21 de junho de 2024
Lênia Soares

PT mostra uma estratégia para 2014

Em entrevista ao Jornal Realidade, na Rádio Vinha FM, a deputada federal Marina Sant’Anna (PT) evidenciou a estratégia política do Partido dos Trabalhadores para as eleições de 2014: o desvio de foco.

 

Enquanto a situação estadual trabalha para elencar, o mais rápido possível, seu concorrente para o embate, os petistas dispersam as possibilidades evitando desgaste antecipado.

Todos – e nenhum – são pré-candidatos. O discurso é de riqueza de nomes. A prática é de luta por viabilização da legenda.

Acostumados com o segundo plano, já que há muito não encabeçam chapa para o governo de Goiás, o PT dá sinais de que articula a virada. A eleição de 2012 deu  o “start” para a inversão dos papeis entre petistas e peemedebistas. Além, claro, das consecutivas derrotas sofridas pelo PMDB no pleito estadual.

As vitórias expressivas em Goiânia, de Paulo Garcia (PT), e em Anápolis, de Antônio Gomide (PT), estimularam a equipe.

Estão em destaque. Querem o reconhecimento.

É aí que entra a estratégia.

O jogo das múltiplas possibilidades dá tempo ao partido para a negociação com os demais.

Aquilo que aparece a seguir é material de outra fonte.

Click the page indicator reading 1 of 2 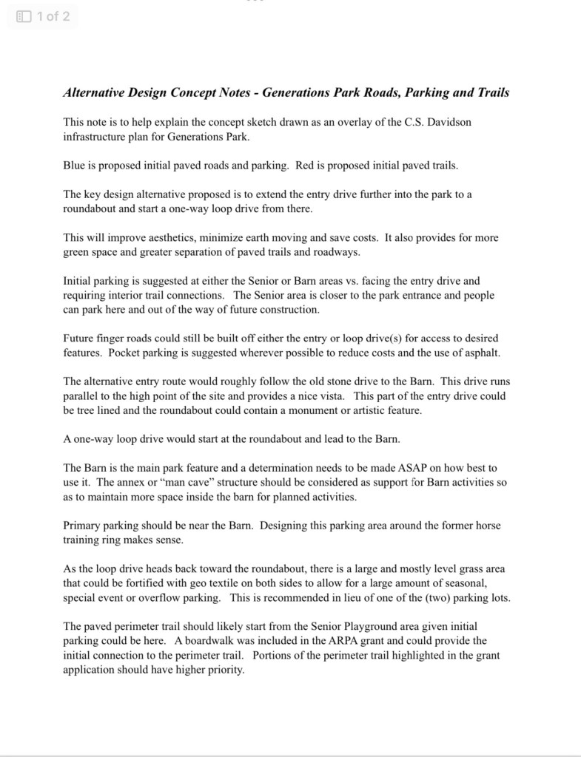53,16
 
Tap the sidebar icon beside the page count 24,16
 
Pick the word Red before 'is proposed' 306,166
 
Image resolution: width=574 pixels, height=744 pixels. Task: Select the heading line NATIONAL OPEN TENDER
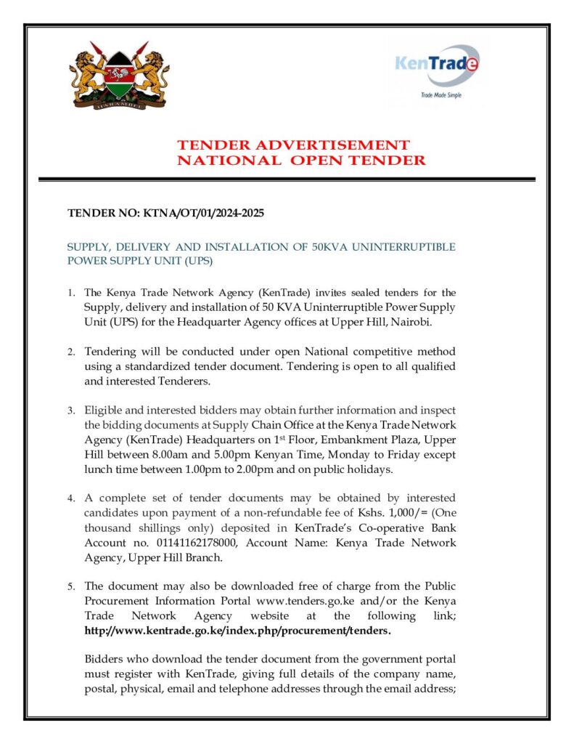[301, 161]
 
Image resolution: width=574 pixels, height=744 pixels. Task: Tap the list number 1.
[71, 294]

O peso do apoio de Iris Rezende (PMDB) é indispensável. Todos reconhecem. É preciso conquistá-lo. Ganhar a confiança. Provar ser capaz de unir nomes, executar um bom projeto, e o principal: ser fiel aos tradicionais peemedebistas.

Isso demora. Tem que ganhar a bênção.

Enquanto isso, lucram também em outro sentido.

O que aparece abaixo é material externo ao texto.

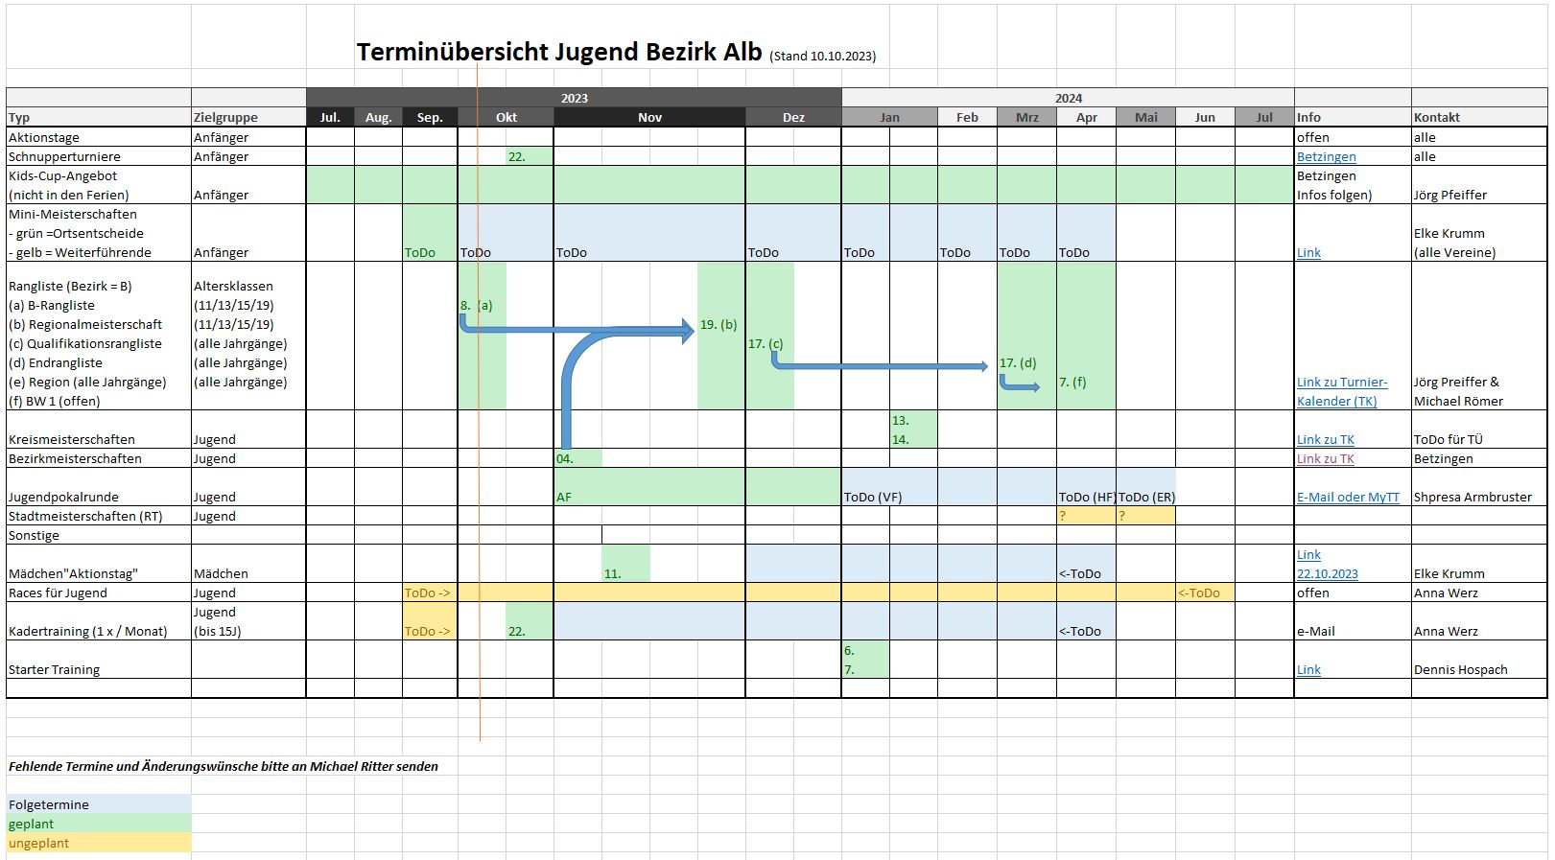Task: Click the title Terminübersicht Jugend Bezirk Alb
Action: tap(559, 52)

Sem a escolha antecipada, o PT fica imune ao ataque direto do adversário. Eles não têm um alvo específico e podem perder força atirando contra tudo e todos. É o que estão fazendo.

Um jogo duplo de interesses. Por interesse. Como em Poder Simbólico, será preciso fazer ver e crer, predizer e prescrever, dar a conhecer e fazer reconhecer. Sim, leitores, foi dada a largada e o PT deixa claro que está na corrida.